Convert the records from the line containing "Find the location" up to and including the line containing "exercise is located" into a two-column CSV with the columns "request" and "answer", one row per record, each value in a single quoted field with line breaks replaced by spaces. Omit the pictures from your output.

RECORDS SHOWN:
## START

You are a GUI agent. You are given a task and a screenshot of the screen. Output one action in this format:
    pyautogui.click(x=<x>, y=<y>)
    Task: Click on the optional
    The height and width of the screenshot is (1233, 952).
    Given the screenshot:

## END
## START

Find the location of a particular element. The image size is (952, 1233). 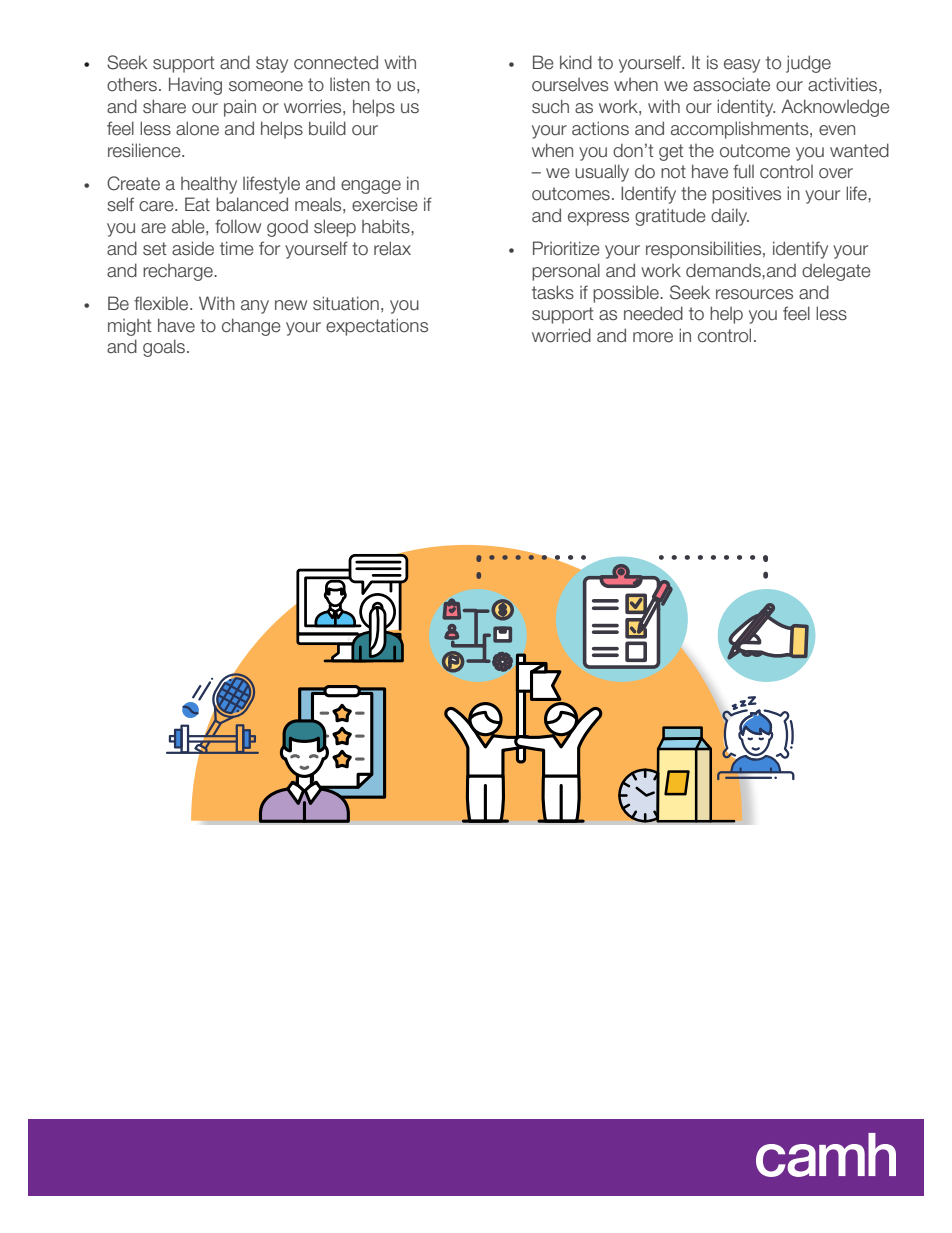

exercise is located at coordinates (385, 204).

## END

SOLVED PROBLEM:
request,answer
"Find the location of a particular element. The image size is (952, 1233).","exercise is located at coordinates (385, 204)."